Les SCULPTURES de CLUNY III (2ème partie)
Date de publication : 04/06/2011
A côté du chef-d’œuvre que constitue l’ensemble des chapiteaux du chœur de Cluny III, d’autres éléments du décor sculpté de la Maior ecclesia furent également préservés malgré la violence des démolitions post révolutionnaires.

Beaucoup d’œuvres représentent une abondante et très gracieuse flore stylisée. Il faut souligner la grande qualité plastique de ces sculptures, pourtant la plupart du temps lacunaires : la taille de la pierre, comme la composition, y sont parfaitement maîtrisées. Quelques éléments isolés, ayant appartenu à un chapiteau provenant peut-être des parties orientales de Cluny III, s’apparentent à une Psychomachie, fameux combat entre les Vices et les Vertus. Les puissants glaives et les cottes de maille rappelaient à tous la lutte continue et quotidienne que devait mener chaque croyant en ce XIIème siècle.

Elévation de la partie supérieure ouest du bras sud du grand transept - (c) Cliché FCL
Le décor géométrique et floral semblait être répandu partout au sein de l’édifice. Des frises d’oves, de dents d’engrenage ou de lobes, ornaient le pourtour des grandes arcades ou des baies aveugles.

La frise du narthex de Cluny III - Cette frise soulignait la base du second niveau de l'élévation de l'avant-nef, au dessus des grandes arcades. On y touve en alternance des figures d'animaux fantastiques et des motifs floraux. Musée dArt et d'Archéologie de Cluny. Dessins de Pascale Etchecopar (CNRS Editions)

Les longs bandeaux horizontaux du narthex recevaient quant à eux des frises de médaillons circulaires, soit simplement géométriques, soit composées d’une foultitude de rosaces et d’un répertoire d’animaux fantastiques (sirènes, dragons…) ou monstrueux et hybrides (visage humain sur un corps animal). De superbes vestiges de cette frise (connue par ailleurs par un dessin de J.-B. Lallemand montrant l’intérieur du narthex vers 1773) sont exposés au sous-sol du musée archéologique de Cluny.

Chapiteau du bras sud du grand transept (in situ) - (c) Cliché FCL
Les innombrables chapiteaux ponctuant les différentes nefs étaient en majeure partie ornés de motifs géométriques ou floraux. On peut encore en voir in situ dans le bras sud du grand transept. L’ensemble de ce décor est fait de réminiscences antiques et d’interprétations libres soutenues par une grande maîtrise technique.

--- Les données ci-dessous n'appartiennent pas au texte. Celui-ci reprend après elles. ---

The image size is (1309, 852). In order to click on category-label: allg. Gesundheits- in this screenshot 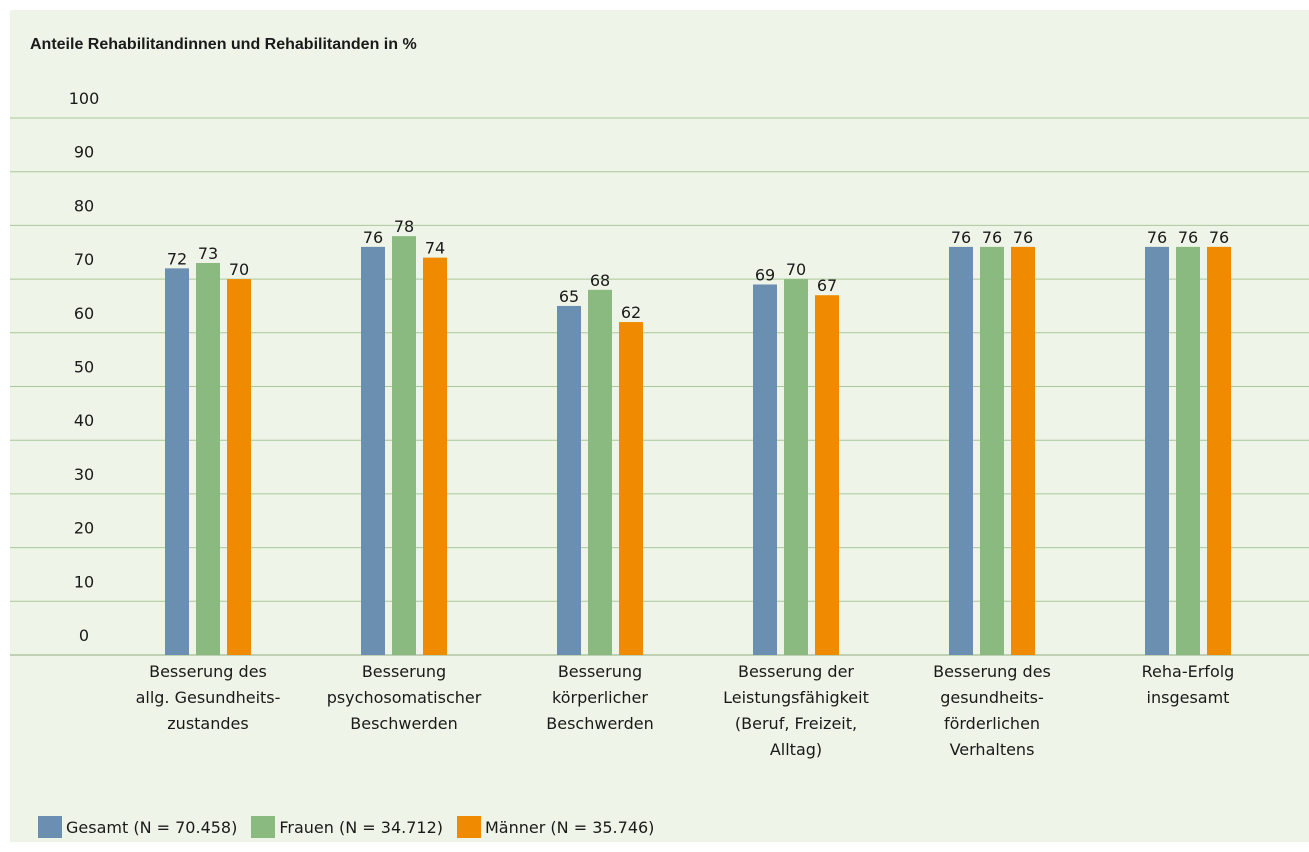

Chapiteau dessiné en 1814 et un de ses fragments - Dessin par Fabien van Risamburgh : un ange (saint Michel ?) luttant contre un démon pour le salut des âmes. Musée d'Art et d'Archéologie de Cluny
Le décor figuré et historié semble avoir été réservé aux emplacements les plus sacrés, tel que le rond-point du chœur, ou « stratégiques », tel que le grand portail. En effet, le portail prend une importance cruciale dès la fin du XIème siècle : il est le lieu où s’exprime un enseignement moral et doctrinal. Symboliquement, le portail est identifié au Christ disant dans les Evangiles (Jn 10, 7-9) : « C’est moi la porte des brebis […] C’est moi la porte. Qui entrera sera sauvé » (pour plus de détail sur cette partie de l'abbatiale, cf. l’article « La reconstitution des portails de Cluny III », sur ce même blog).
Elément circulaire (ambon ?) appartenant au mobilier liturgique de Cluny III - (c) Cliché FCL
Ci-dessous : Fragment de la clôture du choeur des moines de Cluny III - (c) Cliché FCL

Des découvertes fortuites effectuées à Cluny et des travaux récents apportent quelques lumières sur le mobilier lapidaire de cette église : la clôture du chœur (le chancel) et une pièce circulaire appartenant vraisemblablement au même ensemble (un ambon ?) ont été restaurées. Elles attestent, par leur grande qualité plastique, l’extrême soin qui était apporté à leur réalisation. L’étude de ces fragments a permis à David Walsh de présenter une hypothèse schématique de reconstitution de cette clôture.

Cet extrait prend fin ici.